As for the new madman on the world stage, Trump appears to be comfortable with the idea of enmity with Russia. “We may be at an all-time low in terms of [our] relationship with Russia,” he has said—a statement that may be contested by historians of the cold war—and NATO is “no longer obsolete”—a construction that may be questioned by linguists.
Traditional policy thinking sees the United States as choosing between realist and values-based approaches to Russia. Realists seek to cooperate with the Kremlin where possible and tend to look the other way when the Kremlin tramples human rights and, sometimes, when it tramples international law. Values-based politicians lend their support to the dissidents, often at the expense of the possibility of a more harmonious relationship. But whatever continuity Zakaria might have imagined, the Trump administration’s relationship with Russia falls into neither category. When Rex Tillerson traveled to Moscow, he refused even a meeting with Russian human rights activists, making him the first secretary of state in generations to do so. The new Russian-American confrontation is not about values or law: it is about power and ambition. Of course, the die-hard Russia conspiracy theorists continue to insist, as MSNBC’s Lawrence O’Donnell did, that all the elements of the escalation, from the chemical attack to the Tomahawk missiles, were one giant cover-up of the Trump-Putin collusion. But the search for a hidden truth is, as ever, an attempt merely to avoid looking at the clear and evident one: both Trump and Putin are engaging in the politics of spectacle and gesture for no greater reason than that it makes each of them feel good and powerful.
Putin’s relationship to television is different from Trump’s because Putin controls Russian television outright. But war has been good for him, too. The occupation of Crimea brought up Putin’s poll numbers, and even the dead-end war in Eastern Ukraine and the unpopular intervention in Syria have not taken them down. It’s all about the ratings for both men, in the end. The problem is, the bomb Trump has dropped is only one step down from a nuclear one. When the madman option is what looks most presidential, the nuclear option may no longer be a metaphor.
————————
In the piece on Trump and Putin, whom did Rex Tillerson refuse to meet during his trip to Moscow?

• [Source material]
————————
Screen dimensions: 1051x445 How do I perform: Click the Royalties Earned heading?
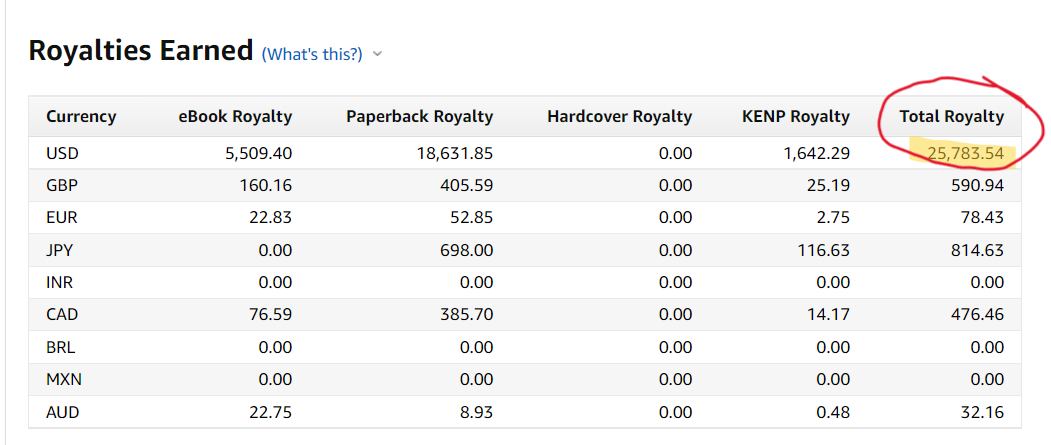140,51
————————
• [Solution for this problem] Russian human rights activists.